* begin Records supplied *

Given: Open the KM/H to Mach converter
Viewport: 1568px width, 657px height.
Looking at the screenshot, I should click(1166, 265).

* end Records supplied *
* begin Records supplied *

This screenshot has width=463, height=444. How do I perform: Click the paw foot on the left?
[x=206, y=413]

* end Records supplied *
* begin Records supplied *

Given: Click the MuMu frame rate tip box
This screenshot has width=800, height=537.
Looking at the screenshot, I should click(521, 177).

* end Records supplied *

* **The task**
Copy out the items word for word, starting with the line that contains "Given: Open the KM/H to Mach converter" and going on through the line that contains "Looking at the screenshot, I should click(1166, 265).".

* **Correct answer**
Given: Open the KM/H to Mach converter
Viewport: 1568px width, 657px height.
Looking at the screenshot, I should click(1166, 265).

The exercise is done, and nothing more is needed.